Microsoft has introduced a new approach to AI-based research by combining OpenAI and Anthropic models within its Copilot Researcher tool. The new features, called Critique and Council, represent a significant change from traditional systems based on a single model.

In the current landscape, characterized by fierce competition among companies like Google, OpenAI, and other emerging players, each platform has sought to propose its own model as the definitive solution for advanced research. Microsoft, however, has chosen a different path: rather than focusing on a single system, it orchestrates multiple models to achieve better results.

The Critique mode is designed to divide the research process into two distinct phases. In this flow, GPT models handle the initial generation: planning the research, gathering sources, and producing a first draft of the report.

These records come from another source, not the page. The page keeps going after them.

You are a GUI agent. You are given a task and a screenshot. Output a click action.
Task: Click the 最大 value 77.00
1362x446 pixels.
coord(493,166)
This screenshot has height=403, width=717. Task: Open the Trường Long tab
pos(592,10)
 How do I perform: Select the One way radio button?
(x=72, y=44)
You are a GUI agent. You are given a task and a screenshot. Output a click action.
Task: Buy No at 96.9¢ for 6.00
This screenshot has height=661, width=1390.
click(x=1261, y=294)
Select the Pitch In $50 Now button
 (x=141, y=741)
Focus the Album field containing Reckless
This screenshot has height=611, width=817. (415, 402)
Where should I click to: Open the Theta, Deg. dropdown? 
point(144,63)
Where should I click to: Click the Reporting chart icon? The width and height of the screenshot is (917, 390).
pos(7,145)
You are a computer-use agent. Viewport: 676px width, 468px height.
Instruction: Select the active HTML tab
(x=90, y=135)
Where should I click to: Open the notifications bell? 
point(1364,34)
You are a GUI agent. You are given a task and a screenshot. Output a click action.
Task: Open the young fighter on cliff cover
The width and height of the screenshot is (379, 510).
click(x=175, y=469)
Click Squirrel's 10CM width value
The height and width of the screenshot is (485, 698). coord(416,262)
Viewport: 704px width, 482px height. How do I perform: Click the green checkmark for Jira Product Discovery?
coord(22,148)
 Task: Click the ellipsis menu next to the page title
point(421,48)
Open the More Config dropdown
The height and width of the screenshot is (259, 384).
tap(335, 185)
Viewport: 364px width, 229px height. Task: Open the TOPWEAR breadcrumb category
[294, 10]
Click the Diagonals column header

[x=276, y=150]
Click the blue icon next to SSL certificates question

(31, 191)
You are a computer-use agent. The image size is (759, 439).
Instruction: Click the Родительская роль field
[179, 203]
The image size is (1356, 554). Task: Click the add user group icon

Subsequently, Claude comes into play, acting as an expert reviewer, analyzing the content to verify its accuracy, quality of citations, and consistency with the original request.

Introducing Critique, a new multi-model deep research system in M365 Copilot. You can use multiple models together to generate optimal responses and reports. pic.twitter.com/m4RlQmCKzs
-- Satya Nadella (@satyanadella)
March 30, 2026

With this choice, does Microsoft solve the problem of internal control in AI? This approach addresses one of the main limitations of traditional AI systems: the lack of internal control. In single-agent models, the same system handles all phases, increasing the risk of errors, hallucinations, or inaccurate sources. By separating generation and revision, Critique introduces a level of quality control that significantly improves the final output.

Data confirms the effectiveness of this method. In the DRACO benchmark, which evaluates 100 complex tasks in fields such as medicine, law, and technology, the combined system achieved a score of 57.4, clearly surpassing single models like Claude Opus at 42.7. The improvement particularly concerns the breadth of analysis, presentation quality, and factual accuracy.

The second mode, Council, adopts a competitive approach. GPT and Claude work in parallel, producing two separate reports. A third model acts as a "judge," comparing the results and synthesizing common points, differences, and unique contributions from each system. This allows users to gain a more comprehensive view without having to manually compare the responses. Currently, these features are available for users of Microsoft's Frontier program and require a Microsoft 365 Copilot license.